After my miscarriage in 2019, I became obsessed with the song “In the Light of a Clear Blue Morning” by Dolly Parton. I remember coming home from school, keeping all of the lights off, lying face down on my couch, listening to the song all the way through, just sobbing. I sang an arrangement of it a few years earlier with my choir, and I remember loving that we were bringing Dolly Parton to a church service, but not being all that moved by it. After my loss, I felt it so deeply, it became spiritual for me. I also added “Honey” by Robyn and “Peach, Plum, Pear” by Joanna Newsom to my “Cathartic Cry” playlist.
When I became pregnant again a few months later, I allowed myself to listen to “The Mother” by Brandi Carlisle every couple of weeks and cry with hope and fear.

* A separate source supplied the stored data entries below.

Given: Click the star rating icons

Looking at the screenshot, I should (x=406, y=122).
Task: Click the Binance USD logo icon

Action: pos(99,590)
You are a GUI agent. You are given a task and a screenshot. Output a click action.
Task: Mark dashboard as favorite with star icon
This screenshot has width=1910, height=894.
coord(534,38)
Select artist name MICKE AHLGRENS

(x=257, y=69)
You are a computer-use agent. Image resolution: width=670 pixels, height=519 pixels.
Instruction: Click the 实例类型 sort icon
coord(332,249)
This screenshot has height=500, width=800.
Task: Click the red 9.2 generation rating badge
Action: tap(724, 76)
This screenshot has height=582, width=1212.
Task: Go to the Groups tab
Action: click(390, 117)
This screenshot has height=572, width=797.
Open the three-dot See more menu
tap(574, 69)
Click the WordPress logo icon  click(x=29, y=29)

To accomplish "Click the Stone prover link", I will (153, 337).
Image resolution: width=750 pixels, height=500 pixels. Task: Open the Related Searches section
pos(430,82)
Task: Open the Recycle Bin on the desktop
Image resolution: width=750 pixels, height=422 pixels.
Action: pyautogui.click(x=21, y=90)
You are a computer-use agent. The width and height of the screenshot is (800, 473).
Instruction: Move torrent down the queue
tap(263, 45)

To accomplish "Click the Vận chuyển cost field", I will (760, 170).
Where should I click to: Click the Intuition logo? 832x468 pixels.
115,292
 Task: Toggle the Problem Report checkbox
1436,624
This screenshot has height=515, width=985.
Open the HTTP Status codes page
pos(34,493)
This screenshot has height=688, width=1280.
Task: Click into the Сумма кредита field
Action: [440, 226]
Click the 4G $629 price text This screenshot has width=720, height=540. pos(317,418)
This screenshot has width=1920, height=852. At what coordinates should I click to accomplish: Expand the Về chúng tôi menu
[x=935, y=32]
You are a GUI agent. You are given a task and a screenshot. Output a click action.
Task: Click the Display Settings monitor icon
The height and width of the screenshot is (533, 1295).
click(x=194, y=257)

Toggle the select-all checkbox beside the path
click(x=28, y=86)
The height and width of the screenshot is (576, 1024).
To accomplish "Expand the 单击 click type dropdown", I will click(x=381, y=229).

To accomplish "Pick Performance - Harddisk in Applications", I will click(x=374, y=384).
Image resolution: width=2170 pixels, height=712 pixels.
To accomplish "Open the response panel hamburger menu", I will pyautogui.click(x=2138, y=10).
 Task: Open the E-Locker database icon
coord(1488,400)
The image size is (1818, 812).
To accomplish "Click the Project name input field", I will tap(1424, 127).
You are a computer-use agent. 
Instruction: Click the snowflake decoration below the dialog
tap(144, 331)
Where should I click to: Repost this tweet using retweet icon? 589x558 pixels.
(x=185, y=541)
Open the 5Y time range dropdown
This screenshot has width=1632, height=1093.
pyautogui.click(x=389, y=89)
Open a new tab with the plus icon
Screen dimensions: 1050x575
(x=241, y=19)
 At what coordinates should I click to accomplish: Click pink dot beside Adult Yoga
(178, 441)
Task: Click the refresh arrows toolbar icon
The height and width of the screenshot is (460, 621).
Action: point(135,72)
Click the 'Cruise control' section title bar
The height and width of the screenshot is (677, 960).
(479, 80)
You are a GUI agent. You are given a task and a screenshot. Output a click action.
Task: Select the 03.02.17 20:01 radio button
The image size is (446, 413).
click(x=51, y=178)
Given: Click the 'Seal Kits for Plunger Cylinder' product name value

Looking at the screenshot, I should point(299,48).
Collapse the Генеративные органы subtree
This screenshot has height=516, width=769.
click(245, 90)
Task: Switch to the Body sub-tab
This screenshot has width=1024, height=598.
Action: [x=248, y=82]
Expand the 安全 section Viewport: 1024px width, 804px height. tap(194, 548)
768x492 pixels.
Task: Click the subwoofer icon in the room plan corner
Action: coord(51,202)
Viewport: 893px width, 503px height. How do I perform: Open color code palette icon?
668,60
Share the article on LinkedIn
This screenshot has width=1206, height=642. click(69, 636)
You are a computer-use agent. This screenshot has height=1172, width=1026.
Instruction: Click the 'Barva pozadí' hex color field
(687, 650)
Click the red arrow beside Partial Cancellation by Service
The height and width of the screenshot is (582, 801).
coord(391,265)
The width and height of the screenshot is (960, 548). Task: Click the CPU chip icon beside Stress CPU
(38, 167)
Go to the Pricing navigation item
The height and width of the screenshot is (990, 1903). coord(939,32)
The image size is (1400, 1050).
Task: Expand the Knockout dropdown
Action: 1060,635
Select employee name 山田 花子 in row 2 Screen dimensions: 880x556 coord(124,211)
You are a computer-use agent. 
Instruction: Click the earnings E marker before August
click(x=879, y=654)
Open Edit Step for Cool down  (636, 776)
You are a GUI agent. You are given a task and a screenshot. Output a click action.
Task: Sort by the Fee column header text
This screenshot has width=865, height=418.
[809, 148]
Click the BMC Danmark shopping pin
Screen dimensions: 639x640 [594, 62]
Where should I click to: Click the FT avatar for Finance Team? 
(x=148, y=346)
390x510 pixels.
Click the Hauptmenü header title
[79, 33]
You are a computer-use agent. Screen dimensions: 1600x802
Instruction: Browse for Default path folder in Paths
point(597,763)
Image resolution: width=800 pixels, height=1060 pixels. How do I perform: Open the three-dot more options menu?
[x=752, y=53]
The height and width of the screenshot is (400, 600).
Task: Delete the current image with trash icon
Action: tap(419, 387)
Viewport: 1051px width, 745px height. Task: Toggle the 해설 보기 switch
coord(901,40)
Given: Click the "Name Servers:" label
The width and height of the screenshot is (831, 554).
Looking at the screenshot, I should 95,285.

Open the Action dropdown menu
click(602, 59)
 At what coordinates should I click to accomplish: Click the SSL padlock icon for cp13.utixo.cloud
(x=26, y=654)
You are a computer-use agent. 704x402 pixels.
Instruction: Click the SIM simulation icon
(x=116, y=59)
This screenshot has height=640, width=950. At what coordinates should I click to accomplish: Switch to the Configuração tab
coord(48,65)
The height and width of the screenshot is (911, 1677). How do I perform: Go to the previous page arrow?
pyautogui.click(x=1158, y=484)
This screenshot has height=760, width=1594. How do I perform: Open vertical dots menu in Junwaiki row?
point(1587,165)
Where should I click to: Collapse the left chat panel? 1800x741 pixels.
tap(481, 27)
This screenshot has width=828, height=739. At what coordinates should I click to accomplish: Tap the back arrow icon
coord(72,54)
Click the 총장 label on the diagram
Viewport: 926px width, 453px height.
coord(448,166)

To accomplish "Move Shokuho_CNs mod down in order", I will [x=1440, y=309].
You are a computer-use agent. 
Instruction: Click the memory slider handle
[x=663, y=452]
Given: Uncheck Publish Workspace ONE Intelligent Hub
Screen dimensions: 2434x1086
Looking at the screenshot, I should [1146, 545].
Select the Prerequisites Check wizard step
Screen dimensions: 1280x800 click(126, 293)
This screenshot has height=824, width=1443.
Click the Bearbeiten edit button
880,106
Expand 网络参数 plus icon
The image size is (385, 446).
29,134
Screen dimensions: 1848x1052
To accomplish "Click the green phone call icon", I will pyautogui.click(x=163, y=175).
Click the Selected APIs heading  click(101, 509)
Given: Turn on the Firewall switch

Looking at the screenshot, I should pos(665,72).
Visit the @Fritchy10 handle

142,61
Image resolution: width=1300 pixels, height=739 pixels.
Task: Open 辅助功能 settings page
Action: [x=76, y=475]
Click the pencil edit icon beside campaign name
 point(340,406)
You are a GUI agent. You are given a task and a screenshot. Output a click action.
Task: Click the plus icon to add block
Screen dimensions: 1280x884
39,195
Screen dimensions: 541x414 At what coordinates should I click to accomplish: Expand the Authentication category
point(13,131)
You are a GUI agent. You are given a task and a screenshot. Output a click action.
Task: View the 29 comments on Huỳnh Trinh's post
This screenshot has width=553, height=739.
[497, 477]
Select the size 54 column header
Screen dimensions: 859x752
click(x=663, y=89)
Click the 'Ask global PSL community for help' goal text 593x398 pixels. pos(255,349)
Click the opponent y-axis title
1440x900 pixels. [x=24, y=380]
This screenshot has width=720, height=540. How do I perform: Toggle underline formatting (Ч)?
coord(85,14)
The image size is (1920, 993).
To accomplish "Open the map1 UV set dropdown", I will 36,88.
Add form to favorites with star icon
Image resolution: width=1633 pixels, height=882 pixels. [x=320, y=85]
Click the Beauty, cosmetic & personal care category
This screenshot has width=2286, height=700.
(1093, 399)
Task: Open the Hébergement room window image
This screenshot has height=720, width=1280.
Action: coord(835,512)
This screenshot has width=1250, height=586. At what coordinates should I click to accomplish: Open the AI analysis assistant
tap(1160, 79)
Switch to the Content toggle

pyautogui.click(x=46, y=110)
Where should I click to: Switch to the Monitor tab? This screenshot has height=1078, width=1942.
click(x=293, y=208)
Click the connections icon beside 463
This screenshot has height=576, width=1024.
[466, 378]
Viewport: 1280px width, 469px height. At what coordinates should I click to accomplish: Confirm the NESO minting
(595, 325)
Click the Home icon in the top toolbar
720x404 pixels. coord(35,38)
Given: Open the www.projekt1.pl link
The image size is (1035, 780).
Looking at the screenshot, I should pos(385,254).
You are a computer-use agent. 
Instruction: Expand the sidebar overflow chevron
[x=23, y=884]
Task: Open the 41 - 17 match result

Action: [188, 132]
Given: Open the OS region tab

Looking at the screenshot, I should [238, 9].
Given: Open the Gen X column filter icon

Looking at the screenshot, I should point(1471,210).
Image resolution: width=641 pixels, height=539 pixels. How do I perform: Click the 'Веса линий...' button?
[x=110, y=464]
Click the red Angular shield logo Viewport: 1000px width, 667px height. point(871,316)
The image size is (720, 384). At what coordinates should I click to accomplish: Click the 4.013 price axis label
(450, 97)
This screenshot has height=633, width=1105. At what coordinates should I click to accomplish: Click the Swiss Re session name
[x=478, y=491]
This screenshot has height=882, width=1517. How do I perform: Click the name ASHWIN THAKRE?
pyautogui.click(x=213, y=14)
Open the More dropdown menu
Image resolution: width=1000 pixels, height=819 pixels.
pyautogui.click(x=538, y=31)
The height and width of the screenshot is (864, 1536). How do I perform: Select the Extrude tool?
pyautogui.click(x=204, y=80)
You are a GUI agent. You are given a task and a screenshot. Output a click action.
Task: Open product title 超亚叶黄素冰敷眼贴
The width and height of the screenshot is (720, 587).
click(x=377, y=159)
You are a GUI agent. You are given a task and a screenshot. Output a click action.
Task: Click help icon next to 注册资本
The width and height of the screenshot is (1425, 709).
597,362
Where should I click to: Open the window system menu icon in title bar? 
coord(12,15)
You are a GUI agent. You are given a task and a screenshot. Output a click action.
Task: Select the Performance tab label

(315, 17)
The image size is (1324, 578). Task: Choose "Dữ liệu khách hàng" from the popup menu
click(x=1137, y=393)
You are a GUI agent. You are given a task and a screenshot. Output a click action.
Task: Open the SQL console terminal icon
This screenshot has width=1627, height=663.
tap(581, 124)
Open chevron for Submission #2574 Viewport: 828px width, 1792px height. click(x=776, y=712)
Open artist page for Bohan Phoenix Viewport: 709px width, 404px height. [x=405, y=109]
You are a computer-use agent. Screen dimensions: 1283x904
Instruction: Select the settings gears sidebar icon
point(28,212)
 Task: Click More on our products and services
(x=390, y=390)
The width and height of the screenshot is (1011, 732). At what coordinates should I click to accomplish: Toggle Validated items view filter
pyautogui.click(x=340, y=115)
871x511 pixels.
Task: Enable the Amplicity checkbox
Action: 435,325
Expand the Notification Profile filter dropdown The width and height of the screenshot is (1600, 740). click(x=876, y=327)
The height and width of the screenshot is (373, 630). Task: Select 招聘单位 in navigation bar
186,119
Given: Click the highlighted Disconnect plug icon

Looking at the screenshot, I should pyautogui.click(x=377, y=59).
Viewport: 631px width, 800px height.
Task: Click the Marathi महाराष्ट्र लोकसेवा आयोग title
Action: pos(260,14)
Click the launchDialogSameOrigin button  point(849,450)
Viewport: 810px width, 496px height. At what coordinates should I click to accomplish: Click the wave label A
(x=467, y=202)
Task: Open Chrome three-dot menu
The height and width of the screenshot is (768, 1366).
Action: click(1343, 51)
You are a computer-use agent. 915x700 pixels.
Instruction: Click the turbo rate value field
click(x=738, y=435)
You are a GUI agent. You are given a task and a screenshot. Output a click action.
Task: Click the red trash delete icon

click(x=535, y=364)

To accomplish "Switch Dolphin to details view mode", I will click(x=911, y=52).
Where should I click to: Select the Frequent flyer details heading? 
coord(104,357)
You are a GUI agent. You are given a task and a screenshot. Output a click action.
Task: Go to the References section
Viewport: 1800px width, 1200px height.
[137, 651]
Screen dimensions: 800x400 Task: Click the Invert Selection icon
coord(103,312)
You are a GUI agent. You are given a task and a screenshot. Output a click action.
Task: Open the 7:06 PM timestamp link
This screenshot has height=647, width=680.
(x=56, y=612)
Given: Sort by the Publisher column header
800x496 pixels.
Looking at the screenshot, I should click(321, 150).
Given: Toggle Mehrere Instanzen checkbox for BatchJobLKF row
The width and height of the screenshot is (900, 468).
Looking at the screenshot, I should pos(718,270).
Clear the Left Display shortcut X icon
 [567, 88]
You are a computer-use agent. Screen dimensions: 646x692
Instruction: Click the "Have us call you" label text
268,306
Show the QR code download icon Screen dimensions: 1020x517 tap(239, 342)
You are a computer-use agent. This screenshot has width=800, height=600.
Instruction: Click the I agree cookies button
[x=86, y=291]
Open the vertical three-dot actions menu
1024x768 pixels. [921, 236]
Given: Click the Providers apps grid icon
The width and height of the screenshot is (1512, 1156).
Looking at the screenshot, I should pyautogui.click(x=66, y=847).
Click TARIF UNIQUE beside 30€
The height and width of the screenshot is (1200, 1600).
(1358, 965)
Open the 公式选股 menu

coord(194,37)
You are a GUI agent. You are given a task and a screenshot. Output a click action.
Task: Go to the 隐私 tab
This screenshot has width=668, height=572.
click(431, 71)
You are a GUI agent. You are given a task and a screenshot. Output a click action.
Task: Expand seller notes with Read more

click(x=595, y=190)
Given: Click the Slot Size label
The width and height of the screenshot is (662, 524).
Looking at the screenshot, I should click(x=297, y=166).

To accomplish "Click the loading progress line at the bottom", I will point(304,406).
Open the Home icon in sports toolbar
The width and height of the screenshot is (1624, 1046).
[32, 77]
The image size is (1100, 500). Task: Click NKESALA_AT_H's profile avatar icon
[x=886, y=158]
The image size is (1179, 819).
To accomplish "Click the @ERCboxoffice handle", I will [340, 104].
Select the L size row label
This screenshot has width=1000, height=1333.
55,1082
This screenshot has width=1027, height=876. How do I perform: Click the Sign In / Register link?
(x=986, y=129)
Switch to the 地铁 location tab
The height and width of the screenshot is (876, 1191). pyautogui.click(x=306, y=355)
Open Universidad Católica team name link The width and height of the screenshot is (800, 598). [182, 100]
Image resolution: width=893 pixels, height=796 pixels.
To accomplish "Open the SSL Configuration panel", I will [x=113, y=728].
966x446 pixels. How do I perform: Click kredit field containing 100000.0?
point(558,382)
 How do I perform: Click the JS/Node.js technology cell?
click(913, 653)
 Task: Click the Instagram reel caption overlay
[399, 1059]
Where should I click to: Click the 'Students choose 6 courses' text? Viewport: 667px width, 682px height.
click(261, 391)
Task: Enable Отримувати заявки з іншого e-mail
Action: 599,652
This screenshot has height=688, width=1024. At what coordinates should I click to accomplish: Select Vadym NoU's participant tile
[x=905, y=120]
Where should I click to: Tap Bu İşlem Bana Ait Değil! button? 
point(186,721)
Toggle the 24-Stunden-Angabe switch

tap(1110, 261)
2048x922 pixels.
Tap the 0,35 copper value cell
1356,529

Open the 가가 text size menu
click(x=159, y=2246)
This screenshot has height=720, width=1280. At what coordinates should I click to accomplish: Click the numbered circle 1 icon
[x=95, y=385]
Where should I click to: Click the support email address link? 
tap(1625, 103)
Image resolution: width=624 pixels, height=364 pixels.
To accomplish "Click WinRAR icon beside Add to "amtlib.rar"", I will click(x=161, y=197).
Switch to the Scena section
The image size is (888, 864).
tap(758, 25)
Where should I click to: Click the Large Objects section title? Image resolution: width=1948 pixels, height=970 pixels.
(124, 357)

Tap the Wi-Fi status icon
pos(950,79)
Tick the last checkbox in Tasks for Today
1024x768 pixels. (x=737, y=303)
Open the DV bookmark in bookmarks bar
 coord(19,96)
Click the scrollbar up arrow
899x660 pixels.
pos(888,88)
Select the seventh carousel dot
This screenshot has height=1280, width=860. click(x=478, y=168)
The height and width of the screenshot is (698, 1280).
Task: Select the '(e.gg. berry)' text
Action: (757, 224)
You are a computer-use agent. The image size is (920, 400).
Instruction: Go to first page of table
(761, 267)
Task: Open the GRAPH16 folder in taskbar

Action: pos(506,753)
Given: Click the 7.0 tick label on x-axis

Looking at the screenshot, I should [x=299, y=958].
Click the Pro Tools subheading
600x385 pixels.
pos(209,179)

This morning, Jonny brought Ari to me while I was still in bed, and Ari asked if I wanted to be a bird. He got under the covers with me, and I asked him if he wanted to hear a song about birds. I played “Three Little Birds” by Bob Marley and told him that this is a song that makes mommy cry sometimes. He gave me a big hug and put his hand on my cheek.
Waxahatchee covered that Dolly song when I saw her in Asbury Park a few years ago. The crowd wanted a Springsteen song but Dolly is always just right and it was beautiful.
I also had a miscarriage in 2019 and got pregnant again a few months later. I was still in the hospital after my son was born and played The Weakerthans Reconstruction Site. My husband and I both cried when we got to the line about a little boy under the table with cake in his hair. Now my son knows this is "his song" and yells "that's me!!" when that line comes on while we cry in the front seat of the car.
We also love Three Little Birds but sometimes change the words to construction vehicles because why not??
I have been listening to that Dolly song on repeat lately!!!